Work to be completed: Please swap "Viewport" for "Window" in the stretch of records from the line containing "will tap(691, 304)." through the line containing "click(x=784, y=18)", leaving everything else unchanged. Return only those lines.

|---|

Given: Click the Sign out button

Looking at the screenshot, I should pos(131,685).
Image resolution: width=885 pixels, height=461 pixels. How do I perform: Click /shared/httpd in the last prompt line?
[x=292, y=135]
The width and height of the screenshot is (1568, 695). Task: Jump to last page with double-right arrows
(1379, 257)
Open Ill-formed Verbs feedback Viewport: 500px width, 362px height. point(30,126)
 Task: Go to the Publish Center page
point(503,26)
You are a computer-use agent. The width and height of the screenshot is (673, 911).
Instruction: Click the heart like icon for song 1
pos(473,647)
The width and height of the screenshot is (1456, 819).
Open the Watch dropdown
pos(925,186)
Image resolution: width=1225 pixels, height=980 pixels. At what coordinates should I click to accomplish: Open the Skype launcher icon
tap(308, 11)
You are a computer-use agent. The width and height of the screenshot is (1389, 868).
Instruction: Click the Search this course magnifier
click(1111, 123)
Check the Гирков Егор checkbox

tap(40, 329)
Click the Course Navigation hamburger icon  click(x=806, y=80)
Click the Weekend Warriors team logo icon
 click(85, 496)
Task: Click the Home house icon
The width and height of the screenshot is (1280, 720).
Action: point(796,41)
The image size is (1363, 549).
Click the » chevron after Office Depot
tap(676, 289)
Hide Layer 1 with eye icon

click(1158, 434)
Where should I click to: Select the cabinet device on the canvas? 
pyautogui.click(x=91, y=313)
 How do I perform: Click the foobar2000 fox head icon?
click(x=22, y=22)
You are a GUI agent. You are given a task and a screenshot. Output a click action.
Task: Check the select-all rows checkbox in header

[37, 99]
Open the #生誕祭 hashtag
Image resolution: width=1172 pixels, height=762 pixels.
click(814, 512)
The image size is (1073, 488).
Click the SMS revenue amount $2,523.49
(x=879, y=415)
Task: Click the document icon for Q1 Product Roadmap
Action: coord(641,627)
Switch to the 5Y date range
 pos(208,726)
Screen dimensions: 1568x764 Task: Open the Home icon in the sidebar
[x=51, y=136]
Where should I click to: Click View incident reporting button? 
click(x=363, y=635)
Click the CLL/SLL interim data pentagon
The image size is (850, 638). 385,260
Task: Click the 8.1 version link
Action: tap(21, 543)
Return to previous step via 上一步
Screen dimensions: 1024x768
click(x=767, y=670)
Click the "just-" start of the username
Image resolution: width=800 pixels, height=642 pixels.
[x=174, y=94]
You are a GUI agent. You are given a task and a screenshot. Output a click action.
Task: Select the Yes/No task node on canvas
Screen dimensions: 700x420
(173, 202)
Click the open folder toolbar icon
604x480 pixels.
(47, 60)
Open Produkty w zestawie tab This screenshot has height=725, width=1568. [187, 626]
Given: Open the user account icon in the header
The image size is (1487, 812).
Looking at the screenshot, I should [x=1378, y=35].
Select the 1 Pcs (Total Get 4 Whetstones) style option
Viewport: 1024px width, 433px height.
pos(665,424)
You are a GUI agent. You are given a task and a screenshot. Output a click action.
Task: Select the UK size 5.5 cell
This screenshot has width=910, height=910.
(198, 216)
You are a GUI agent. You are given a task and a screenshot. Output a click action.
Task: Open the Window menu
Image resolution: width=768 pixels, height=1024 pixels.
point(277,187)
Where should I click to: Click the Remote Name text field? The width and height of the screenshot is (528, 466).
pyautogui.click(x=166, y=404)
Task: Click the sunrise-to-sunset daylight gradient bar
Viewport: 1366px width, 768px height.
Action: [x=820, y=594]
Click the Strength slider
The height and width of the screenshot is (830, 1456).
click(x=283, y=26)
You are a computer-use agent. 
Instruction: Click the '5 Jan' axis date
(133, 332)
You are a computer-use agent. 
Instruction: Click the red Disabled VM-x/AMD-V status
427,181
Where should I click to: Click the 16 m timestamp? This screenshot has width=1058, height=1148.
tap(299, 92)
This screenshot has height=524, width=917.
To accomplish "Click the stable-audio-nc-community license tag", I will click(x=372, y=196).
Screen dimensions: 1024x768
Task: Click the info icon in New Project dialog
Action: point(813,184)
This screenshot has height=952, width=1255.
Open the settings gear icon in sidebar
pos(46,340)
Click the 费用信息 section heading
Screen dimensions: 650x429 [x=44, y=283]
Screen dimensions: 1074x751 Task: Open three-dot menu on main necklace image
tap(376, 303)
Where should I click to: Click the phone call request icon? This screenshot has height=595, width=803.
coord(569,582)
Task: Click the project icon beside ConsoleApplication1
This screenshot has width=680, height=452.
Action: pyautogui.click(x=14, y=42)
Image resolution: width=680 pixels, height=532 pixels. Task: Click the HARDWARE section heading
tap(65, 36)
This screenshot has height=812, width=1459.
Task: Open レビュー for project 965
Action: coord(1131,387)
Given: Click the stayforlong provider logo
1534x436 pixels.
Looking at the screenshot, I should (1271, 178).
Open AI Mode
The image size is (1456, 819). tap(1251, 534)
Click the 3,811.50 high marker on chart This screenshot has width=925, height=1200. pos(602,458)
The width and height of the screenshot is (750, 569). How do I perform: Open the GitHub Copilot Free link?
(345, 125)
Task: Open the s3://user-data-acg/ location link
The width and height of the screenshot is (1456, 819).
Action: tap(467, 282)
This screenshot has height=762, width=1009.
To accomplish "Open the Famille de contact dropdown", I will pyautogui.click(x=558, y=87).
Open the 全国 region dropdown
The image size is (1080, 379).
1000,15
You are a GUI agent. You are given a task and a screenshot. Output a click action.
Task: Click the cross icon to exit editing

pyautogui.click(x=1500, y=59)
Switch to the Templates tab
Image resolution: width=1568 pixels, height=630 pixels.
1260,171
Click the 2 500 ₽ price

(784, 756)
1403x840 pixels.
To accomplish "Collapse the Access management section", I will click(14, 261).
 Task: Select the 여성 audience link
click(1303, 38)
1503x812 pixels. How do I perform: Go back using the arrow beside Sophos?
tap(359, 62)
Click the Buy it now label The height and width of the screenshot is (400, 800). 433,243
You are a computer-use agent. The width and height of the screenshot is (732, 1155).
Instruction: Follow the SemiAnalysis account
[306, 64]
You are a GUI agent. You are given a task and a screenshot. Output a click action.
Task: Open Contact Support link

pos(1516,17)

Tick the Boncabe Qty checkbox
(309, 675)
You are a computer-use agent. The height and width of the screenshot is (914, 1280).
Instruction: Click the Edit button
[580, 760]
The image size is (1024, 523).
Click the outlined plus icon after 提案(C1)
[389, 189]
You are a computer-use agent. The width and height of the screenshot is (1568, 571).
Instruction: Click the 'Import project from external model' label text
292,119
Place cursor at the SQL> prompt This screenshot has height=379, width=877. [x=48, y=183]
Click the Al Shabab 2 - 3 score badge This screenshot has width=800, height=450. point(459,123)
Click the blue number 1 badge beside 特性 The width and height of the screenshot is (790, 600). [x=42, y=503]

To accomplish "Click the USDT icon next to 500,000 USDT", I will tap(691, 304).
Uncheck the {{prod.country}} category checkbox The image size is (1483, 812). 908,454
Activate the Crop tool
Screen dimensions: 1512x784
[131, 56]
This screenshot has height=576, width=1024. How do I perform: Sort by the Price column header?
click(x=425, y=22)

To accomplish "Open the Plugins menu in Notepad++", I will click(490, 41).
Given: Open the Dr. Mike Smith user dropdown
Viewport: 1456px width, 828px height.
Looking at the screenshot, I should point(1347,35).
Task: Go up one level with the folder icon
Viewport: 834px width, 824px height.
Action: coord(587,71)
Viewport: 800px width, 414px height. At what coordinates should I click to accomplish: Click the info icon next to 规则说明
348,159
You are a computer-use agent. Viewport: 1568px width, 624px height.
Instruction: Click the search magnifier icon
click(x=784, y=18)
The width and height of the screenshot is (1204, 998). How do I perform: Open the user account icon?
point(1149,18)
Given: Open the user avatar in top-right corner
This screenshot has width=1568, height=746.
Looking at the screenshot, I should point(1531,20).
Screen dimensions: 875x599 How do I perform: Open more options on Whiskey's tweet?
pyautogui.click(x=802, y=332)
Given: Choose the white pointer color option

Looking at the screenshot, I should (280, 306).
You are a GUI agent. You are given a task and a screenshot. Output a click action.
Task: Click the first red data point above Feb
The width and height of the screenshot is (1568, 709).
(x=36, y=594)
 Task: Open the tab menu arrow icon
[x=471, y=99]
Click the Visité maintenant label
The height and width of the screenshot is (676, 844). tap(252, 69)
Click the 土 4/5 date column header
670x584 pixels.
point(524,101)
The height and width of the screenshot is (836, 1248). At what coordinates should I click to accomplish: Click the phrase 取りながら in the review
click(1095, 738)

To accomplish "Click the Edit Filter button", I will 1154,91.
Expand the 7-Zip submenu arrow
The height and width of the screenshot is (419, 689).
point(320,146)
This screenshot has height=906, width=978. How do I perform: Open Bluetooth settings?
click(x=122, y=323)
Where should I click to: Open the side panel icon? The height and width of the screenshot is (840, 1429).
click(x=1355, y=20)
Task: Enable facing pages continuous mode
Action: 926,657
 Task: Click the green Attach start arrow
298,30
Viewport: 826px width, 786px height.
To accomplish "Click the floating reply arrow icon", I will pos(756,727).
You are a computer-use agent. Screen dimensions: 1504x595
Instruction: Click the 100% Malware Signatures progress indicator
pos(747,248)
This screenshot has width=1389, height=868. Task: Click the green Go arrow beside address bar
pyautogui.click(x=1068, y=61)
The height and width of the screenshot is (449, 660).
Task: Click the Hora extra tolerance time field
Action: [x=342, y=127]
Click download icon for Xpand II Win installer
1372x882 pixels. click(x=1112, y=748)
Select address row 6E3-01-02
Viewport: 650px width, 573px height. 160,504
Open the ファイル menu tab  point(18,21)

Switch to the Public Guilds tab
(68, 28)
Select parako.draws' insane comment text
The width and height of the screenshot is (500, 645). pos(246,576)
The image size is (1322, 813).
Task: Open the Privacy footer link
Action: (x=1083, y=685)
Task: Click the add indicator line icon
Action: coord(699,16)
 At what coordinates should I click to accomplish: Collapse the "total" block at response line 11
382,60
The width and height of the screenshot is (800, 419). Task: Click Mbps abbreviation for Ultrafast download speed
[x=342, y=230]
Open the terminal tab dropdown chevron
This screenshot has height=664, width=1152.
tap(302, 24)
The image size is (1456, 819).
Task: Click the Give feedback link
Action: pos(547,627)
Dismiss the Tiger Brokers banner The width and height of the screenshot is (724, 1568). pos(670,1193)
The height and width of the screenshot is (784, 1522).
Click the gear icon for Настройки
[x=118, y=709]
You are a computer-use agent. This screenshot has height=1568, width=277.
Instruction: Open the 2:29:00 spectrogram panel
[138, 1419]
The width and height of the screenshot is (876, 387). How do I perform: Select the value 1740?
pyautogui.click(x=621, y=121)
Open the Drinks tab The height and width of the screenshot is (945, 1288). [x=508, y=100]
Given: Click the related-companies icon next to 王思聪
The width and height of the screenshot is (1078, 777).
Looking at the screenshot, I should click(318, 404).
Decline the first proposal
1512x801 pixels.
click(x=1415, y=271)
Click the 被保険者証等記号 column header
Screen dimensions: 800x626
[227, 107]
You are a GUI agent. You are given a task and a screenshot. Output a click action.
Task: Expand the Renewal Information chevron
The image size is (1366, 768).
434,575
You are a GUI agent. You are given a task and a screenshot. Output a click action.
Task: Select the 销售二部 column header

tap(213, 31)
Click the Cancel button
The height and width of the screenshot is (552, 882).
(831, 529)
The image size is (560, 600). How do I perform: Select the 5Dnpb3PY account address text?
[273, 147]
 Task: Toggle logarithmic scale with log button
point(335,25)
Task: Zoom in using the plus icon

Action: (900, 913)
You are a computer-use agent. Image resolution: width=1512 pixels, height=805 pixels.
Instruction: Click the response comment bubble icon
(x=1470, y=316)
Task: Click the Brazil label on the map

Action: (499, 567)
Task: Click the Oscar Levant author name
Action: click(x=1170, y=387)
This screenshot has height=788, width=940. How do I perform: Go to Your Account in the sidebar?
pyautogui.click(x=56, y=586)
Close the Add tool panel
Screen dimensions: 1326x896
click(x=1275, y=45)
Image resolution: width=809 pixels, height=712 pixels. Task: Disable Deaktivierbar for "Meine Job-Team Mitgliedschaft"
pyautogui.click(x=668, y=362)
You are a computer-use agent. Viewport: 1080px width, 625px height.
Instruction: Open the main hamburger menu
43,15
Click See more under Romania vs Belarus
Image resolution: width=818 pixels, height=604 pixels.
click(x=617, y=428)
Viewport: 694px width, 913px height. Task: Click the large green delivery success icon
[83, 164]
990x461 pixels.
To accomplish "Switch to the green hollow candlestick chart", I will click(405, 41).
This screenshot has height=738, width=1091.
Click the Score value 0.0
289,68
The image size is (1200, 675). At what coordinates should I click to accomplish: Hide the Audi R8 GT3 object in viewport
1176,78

|---|

Result for this exercise:
To accomplish "Click the USDT icon next to 500,000 USDT", I will tap(691, 304).
Uncheck the {{prod.country}} category checkbox The image size is (1483, 812). 908,454
Activate the Crop tool
Screen dimensions: 1512x784
[131, 56]
This screenshot has height=576, width=1024. How do I perform: Sort by the Price column header?
click(x=425, y=22)

To accomplish "Open the Plugins menu in Notepad++", I will click(490, 41).
Given: Open the Dr. Mike Smith user dropdown
Window: 1456px width, 828px height.
Looking at the screenshot, I should point(1347,35).
Task: Go up one level with the folder icon
Window: 834px width, 824px height.
Action: coord(587,71)
Window: 800px width, 414px height. At what coordinates should I click to accomplish: Click the info icon next to 规则说明
348,159
You are a computer-use agent. Window: 1568px width, 624px height.
Instruction: Click the search magnifier icon
click(x=784, y=18)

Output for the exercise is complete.